# A sad day indeed....



## Pusser (May 9, 2005)

I looked in the mirror this morning and I am sure my nose is getting bigger. So I mentioned this to the missus and apart from the obvious digs about my lying ratio, she said when you get older your nose does get bigger.  

I would like to know why this is and I would also like know why an other obvious part is getting smaller. If things get any worse I shall have to book myself in for a smear test.


----------



## bigfoot (May 16, 2005)

I think it is to copmpensate for 'the honourable member getting smaller'!
There have also been cases of Viagra affecting the nasal passages especially if you snort it! :lol:


----------



## lifestyle (Apr 27, 2008)

Oh i like it :lol: :lol: :lol: :lol: :lol: :lol:


----------



## litcher (Jul 24, 2006)

Not only do noses get bigger with age but so do ears. 
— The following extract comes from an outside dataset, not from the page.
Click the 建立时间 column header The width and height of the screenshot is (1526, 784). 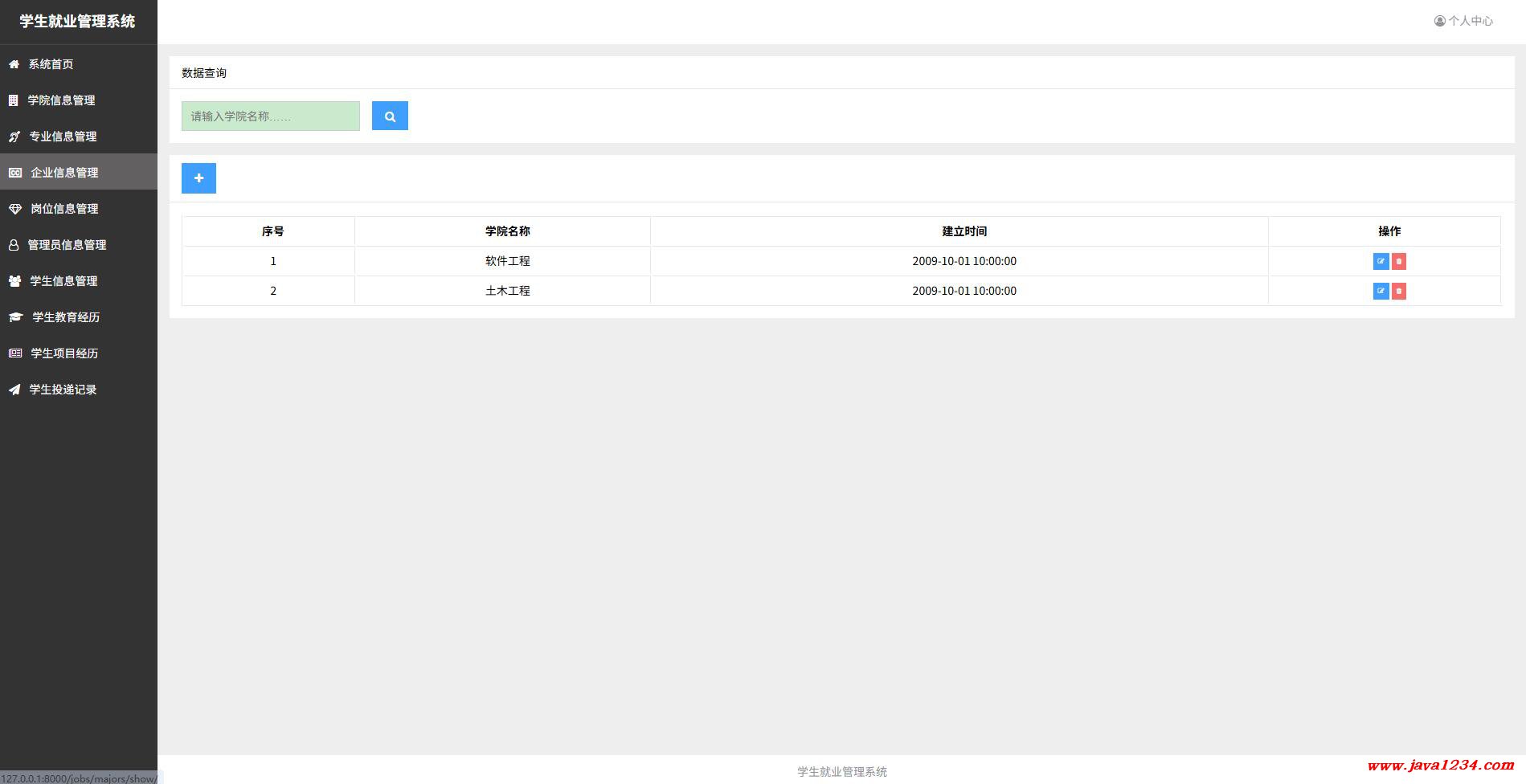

One theory is that's it's to give reading glasses a nice, comfortable base! :lol: 

As for other bits getting smaller.....I guess you use your reading glasses more. :wink: :lol: :lol: 

Viv


----------



## badger (May 9, 2005)

Your lucky pusser....I havn't been able to SEE my "other bit" for a couple of years.........mainly due to central bits getting bigger.............my nose has always been big!!


----------



## Pudsey_Bear (Sep 25, 2008)

It's to counter balance your lying R's :lol: :lol: 

What about ear/nose hair :twisted: :twisted: :twisted: What point is/was there to it.

Kev.


----------



## locovan (Oct 17, 2007)

Your reminding me of a poem I have read

Copyright; Shirley Friend
From her book 'Another Dose From Floozie'

“Do you know...what day it is?”
“Nope”...said my beau. “What's today?”
“Well! If you can't remember”, I cried
“I'm not gonna say.
Well aren't you gonna ask me?”
I insisted with a few tears.
“Alright”, he said...”you're fifty today...
and you have been for three or four years”.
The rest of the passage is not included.